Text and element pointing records
= = = = =
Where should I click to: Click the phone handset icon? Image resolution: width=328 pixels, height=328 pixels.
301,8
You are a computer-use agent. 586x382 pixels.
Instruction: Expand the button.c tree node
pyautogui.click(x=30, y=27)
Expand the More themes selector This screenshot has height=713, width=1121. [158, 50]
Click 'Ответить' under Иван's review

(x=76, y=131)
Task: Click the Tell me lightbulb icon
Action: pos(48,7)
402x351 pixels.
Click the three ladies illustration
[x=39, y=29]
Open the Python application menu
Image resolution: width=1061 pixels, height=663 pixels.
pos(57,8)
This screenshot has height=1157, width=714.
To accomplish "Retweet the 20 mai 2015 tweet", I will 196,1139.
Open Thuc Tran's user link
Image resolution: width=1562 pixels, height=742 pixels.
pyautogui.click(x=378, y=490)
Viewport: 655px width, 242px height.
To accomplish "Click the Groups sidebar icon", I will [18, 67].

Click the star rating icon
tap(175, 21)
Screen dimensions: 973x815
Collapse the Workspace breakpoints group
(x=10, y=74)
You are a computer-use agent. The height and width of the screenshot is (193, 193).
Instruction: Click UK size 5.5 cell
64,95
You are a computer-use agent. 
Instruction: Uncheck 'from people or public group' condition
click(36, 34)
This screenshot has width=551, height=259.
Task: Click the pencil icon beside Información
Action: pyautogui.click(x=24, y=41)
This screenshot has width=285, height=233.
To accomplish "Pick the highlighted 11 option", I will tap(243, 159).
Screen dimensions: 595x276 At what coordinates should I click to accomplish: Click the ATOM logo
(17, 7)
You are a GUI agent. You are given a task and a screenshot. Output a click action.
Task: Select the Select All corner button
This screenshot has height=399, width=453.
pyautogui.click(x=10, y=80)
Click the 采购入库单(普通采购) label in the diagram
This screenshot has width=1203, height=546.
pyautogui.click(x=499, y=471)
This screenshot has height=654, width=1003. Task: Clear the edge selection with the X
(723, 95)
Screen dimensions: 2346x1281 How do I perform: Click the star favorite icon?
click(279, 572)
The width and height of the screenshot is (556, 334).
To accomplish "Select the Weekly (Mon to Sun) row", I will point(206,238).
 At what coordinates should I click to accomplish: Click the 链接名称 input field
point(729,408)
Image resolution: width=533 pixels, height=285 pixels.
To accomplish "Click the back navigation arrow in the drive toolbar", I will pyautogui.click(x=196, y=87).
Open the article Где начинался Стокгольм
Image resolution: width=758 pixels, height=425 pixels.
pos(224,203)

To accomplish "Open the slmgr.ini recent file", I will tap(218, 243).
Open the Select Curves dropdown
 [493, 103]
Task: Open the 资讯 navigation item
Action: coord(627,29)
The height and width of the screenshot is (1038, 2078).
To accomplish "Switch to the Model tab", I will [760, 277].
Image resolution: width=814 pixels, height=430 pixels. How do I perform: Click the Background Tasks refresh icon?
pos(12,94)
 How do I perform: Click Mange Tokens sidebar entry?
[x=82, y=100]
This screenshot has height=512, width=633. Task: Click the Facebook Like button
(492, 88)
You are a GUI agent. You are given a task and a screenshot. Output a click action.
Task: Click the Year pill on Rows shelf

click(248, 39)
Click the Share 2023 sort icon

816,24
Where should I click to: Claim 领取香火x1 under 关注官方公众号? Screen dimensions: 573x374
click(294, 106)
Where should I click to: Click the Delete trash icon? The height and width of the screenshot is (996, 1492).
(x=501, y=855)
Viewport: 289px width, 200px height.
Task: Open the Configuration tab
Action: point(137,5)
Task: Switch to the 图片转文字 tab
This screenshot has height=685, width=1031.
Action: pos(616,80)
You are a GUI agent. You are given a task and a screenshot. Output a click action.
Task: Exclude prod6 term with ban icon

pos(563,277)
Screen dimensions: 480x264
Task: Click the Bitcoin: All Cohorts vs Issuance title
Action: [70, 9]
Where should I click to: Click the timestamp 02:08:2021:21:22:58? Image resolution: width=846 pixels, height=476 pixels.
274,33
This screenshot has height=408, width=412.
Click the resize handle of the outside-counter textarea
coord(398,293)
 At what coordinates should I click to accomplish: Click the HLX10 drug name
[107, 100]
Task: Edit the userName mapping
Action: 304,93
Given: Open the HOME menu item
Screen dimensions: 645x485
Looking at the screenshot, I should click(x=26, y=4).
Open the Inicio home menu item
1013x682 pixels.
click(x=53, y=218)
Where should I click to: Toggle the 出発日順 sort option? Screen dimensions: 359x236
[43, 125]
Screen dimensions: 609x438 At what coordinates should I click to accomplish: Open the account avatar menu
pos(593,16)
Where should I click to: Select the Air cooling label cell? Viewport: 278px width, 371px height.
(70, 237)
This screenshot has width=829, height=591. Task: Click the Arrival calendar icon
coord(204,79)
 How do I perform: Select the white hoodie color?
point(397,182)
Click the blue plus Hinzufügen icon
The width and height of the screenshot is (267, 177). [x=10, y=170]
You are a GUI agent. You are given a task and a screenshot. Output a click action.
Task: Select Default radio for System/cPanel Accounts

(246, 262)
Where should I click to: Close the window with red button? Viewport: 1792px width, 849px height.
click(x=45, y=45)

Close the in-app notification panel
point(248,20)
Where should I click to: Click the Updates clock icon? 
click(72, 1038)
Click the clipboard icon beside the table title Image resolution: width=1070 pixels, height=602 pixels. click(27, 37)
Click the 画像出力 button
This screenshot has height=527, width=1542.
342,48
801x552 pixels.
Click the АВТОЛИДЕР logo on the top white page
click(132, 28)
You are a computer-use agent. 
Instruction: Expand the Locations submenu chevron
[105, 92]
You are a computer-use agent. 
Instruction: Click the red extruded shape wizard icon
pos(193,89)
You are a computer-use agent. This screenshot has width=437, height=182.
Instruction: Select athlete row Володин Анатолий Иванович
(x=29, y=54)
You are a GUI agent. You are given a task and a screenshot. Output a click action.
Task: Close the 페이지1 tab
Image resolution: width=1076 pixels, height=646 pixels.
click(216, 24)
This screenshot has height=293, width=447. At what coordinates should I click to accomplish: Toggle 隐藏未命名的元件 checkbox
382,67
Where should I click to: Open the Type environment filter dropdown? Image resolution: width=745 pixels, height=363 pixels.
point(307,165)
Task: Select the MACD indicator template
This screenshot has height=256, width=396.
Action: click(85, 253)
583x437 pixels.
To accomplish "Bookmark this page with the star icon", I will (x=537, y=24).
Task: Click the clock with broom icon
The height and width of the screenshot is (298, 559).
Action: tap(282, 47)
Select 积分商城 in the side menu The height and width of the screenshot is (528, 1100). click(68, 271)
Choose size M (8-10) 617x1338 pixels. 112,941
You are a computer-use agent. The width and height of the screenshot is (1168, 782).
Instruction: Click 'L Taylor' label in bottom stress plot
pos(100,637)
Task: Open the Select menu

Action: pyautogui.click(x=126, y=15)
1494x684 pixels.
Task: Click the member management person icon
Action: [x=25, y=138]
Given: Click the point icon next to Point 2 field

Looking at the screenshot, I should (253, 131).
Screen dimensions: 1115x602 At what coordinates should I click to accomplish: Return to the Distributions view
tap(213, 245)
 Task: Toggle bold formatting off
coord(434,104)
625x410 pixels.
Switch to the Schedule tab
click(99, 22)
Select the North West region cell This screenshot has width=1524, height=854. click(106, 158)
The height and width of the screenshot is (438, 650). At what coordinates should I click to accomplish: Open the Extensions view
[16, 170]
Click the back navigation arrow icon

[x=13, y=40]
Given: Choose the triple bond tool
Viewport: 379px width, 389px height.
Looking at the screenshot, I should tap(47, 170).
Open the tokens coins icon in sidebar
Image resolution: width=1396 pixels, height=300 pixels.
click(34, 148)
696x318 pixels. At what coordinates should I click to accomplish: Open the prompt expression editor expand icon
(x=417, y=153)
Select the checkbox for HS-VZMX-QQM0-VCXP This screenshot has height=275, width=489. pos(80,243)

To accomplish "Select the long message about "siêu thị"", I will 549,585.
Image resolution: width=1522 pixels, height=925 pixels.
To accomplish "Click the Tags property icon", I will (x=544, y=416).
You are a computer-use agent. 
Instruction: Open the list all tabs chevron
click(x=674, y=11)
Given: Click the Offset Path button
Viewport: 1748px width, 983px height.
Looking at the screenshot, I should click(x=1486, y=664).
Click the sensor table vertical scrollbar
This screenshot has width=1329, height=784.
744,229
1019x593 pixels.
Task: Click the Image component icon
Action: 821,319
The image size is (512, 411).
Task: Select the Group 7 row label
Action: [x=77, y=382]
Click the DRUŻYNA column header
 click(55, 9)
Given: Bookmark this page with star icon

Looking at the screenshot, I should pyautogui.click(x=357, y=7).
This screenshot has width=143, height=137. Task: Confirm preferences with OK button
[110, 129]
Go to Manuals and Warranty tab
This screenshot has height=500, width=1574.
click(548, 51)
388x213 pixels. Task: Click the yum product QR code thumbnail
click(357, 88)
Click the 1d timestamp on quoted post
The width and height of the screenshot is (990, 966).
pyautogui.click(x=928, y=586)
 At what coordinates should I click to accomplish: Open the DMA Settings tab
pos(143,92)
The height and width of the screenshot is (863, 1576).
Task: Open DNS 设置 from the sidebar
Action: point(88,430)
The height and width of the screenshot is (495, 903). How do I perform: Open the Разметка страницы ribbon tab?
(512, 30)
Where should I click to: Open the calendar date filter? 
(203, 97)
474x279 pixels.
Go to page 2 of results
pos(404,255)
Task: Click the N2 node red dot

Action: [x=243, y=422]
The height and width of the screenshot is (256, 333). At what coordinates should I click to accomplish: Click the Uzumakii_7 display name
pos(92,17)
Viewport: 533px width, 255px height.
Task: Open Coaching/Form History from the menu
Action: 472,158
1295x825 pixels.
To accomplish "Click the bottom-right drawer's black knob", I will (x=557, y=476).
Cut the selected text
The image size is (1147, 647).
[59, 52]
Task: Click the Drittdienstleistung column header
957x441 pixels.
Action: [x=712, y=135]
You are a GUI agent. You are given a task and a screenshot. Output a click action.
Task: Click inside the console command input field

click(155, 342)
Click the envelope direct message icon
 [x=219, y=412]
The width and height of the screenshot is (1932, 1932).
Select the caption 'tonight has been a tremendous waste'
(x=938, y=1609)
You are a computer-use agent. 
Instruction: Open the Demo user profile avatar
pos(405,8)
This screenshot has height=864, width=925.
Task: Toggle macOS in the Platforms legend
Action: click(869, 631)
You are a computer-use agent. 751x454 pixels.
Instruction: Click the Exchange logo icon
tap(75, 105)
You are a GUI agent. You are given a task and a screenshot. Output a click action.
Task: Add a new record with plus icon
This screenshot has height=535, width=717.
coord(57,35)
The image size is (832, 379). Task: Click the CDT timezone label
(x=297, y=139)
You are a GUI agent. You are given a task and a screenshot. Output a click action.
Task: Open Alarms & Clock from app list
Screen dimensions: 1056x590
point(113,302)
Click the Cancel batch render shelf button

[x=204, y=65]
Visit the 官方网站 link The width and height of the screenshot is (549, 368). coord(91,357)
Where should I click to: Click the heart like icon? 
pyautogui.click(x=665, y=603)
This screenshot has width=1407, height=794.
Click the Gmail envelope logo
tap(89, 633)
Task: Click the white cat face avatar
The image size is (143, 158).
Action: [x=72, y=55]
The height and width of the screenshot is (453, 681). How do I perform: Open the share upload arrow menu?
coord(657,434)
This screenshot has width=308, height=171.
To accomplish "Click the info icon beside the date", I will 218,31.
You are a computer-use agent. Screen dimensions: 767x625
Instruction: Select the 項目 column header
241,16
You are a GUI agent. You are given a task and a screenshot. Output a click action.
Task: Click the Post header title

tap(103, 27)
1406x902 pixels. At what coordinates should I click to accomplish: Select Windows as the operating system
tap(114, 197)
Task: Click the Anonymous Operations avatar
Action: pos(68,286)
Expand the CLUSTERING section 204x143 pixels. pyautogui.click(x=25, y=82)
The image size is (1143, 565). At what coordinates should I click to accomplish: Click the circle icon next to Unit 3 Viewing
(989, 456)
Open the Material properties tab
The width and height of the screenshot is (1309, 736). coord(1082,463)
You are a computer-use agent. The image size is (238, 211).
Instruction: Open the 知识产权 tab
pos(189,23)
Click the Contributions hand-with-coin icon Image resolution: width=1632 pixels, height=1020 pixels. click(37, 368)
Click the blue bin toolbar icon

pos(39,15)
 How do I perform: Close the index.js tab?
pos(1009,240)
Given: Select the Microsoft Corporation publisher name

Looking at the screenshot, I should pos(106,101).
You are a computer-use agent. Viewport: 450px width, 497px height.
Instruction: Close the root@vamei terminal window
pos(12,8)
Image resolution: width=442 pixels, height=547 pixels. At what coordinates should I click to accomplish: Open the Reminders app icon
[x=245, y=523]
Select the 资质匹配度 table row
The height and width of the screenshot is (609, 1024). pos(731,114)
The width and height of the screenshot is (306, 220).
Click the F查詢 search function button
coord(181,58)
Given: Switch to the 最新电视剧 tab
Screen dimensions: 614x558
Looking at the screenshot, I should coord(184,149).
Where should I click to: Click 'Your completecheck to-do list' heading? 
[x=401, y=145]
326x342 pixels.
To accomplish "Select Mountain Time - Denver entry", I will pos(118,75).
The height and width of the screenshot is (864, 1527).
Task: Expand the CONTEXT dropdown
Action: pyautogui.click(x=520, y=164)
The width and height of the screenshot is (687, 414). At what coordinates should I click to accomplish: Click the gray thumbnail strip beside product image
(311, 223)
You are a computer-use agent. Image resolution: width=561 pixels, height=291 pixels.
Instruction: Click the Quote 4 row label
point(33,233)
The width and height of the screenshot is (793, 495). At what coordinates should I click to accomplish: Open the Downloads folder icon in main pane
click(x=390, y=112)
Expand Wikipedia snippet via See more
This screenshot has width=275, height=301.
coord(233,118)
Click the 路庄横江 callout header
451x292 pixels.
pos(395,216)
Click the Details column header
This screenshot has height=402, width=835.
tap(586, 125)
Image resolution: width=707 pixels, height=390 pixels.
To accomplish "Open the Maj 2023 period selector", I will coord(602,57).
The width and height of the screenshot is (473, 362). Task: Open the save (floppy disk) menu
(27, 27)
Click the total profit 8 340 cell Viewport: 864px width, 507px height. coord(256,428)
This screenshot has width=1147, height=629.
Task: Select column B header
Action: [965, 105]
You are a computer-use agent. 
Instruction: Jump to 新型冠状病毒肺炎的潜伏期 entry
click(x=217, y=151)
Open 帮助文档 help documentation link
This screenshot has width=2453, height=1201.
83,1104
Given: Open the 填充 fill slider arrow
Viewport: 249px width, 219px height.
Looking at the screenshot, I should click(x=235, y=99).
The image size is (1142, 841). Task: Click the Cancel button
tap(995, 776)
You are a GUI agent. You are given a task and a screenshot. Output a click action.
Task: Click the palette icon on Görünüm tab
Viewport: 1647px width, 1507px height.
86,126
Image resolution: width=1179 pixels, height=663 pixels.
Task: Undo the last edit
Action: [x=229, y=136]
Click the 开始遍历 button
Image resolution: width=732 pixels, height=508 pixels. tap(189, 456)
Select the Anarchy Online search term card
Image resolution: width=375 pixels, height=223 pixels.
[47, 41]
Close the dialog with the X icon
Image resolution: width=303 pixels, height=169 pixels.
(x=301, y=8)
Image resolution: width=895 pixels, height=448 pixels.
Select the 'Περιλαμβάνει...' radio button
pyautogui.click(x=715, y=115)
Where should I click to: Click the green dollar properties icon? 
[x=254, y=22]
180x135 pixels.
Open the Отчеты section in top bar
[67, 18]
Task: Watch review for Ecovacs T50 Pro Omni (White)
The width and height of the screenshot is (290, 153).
= = = = =
Reproduce the records above exactly, from the line with "You are a computer-use agent. The image" to the line with "Action: pyautogui.click(x=520, y=164)", including both of those lines.

▸ Result of the exercise:
You are a computer-use agent. The image size is (238, 211).
Instruction: Open the 知识产权 tab
pos(189,23)
Click the Contributions hand-with-coin icon Image resolution: width=1632 pixels, height=1020 pixels. click(37, 368)
Click the blue bin toolbar icon

pos(39,15)
 How do I perform: Close the index.js tab?
pos(1009,240)
Given: Select the Microsoft Corporation publisher name

Looking at the screenshot, I should pos(106,101).
You are a computer-use agent. Viewport: 450px width, 497px height.
Instruction: Close the root@vamei terminal window
pos(12,8)
Image resolution: width=442 pixels, height=547 pixels. At what coordinates should I click to accomplish: Open the Reminders app icon
[x=245, y=523]
Select the 资质匹配度 table row
The height and width of the screenshot is (609, 1024). pos(731,114)
The width and height of the screenshot is (306, 220).
Click the F查詢 search function button
coord(181,58)
Given: Switch to the 最新电视剧 tab
Screen dimensions: 614x558
Looking at the screenshot, I should coord(184,149).
Where should I click to: Click 'Your completecheck to-do list' heading? 
[x=401, y=145]
326x342 pixels.
To accomplish "Select Mountain Time - Denver entry", I will pos(118,75).
The height and width of the screenshot is (864, 1527).
Task: Expand the CONTEXT dropdown
Action: pyautogui.click(x=520, y=164)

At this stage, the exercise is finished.